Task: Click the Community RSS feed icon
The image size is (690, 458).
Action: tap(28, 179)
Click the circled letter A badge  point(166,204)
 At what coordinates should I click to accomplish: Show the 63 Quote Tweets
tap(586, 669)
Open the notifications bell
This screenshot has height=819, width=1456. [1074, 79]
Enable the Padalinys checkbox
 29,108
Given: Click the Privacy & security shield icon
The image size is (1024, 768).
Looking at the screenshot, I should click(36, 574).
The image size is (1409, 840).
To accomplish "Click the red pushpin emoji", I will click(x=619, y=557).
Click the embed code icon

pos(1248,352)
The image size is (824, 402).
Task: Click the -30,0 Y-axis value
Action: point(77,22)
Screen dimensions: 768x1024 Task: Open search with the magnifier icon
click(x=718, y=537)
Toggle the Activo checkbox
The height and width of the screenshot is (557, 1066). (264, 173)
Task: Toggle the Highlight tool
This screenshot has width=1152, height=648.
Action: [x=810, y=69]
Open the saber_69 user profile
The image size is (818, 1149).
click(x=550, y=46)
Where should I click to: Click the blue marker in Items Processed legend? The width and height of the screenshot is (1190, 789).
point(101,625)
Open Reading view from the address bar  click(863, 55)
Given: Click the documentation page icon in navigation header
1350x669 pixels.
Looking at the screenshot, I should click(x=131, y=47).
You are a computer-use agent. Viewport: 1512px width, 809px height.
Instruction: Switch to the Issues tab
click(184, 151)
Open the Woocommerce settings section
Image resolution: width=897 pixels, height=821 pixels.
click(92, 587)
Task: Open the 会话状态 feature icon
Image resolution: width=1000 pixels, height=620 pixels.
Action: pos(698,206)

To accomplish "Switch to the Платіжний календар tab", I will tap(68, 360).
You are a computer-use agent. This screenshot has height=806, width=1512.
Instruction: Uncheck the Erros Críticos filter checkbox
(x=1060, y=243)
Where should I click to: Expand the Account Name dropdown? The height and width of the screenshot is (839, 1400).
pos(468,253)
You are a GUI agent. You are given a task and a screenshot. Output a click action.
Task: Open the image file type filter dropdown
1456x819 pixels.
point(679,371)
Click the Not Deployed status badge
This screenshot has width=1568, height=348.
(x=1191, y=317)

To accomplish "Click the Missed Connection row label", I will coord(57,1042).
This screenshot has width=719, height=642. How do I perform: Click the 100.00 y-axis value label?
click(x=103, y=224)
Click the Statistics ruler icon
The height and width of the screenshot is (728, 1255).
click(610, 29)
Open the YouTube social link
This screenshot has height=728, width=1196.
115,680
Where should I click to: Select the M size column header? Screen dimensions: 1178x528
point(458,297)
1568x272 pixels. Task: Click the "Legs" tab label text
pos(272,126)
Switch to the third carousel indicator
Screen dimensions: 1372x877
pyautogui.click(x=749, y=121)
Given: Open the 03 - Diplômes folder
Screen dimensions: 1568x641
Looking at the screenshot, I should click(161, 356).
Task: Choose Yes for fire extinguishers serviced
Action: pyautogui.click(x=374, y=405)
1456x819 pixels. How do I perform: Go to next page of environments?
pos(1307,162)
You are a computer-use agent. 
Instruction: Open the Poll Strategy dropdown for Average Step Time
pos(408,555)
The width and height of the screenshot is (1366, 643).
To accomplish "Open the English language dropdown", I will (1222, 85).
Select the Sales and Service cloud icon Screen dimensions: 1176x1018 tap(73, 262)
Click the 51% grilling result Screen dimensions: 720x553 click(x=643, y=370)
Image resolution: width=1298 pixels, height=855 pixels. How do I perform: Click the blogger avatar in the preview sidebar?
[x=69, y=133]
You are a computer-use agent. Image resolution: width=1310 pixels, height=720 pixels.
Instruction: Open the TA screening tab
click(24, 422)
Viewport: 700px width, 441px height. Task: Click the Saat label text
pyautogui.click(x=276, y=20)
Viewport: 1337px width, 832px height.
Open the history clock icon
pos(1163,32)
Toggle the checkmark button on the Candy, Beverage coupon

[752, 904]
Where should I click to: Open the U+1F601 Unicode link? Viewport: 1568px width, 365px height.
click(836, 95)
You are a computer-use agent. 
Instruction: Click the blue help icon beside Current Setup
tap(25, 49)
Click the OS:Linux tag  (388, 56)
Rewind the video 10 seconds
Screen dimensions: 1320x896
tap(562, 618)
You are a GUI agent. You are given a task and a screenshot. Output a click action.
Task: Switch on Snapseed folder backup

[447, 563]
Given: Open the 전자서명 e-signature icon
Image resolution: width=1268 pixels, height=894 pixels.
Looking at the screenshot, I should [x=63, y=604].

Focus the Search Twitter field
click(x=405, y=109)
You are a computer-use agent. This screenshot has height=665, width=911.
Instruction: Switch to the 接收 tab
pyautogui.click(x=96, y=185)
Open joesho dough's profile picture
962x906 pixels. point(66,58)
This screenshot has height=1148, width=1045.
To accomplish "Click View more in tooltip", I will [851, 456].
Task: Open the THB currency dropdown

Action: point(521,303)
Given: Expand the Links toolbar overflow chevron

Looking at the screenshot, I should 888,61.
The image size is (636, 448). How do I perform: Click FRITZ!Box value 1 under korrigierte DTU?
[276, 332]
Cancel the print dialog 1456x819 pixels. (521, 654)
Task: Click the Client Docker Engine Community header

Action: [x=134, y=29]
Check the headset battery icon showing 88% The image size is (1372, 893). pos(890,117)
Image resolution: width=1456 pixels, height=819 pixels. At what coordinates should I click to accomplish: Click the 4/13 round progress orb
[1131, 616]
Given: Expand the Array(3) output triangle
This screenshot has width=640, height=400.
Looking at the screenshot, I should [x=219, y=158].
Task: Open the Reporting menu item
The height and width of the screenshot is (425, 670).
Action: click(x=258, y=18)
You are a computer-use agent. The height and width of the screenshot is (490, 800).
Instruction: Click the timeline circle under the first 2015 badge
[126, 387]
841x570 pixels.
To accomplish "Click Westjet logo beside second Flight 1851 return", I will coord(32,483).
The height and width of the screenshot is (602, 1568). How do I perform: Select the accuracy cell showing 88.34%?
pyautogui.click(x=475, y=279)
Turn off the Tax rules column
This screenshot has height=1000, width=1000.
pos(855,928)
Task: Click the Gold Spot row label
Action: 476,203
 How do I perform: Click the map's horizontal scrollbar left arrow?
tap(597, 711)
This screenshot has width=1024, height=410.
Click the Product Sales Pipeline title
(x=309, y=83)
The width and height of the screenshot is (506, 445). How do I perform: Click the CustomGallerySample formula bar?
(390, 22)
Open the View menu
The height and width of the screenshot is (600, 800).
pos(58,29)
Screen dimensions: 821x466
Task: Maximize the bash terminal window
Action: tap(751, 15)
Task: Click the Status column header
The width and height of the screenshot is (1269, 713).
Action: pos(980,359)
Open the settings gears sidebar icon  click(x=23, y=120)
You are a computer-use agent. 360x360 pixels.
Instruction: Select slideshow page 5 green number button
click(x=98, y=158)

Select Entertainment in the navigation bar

——————————

_Written instruction_: Can you rewrite the stretch of material from "This screenshot has height=1148, width=1045." through "Action: [x=134, y=29]", swapping "dropdown" for "menu" and keeping everything else unchanged?

_Response_:
This screenshot has height=1148, width=1045.
To accomplish "Click View more in tooltip", I will [851, 456].
Task: Open the THB currency menu

Action: point(521,303)
Given: Expand the Links toolbar overflow chevron

Looking at the screenshot, I should 888,61.
The image size is (636, 448). How do I perform: Click FRITZ!Box value 1 under korrigierte DTU?
[276, 332]
Cancel the print dialog 1456x819 pixels. (521, 654)
Task: Click the Client Docker Engine Community header

Action: [x=134, y=29]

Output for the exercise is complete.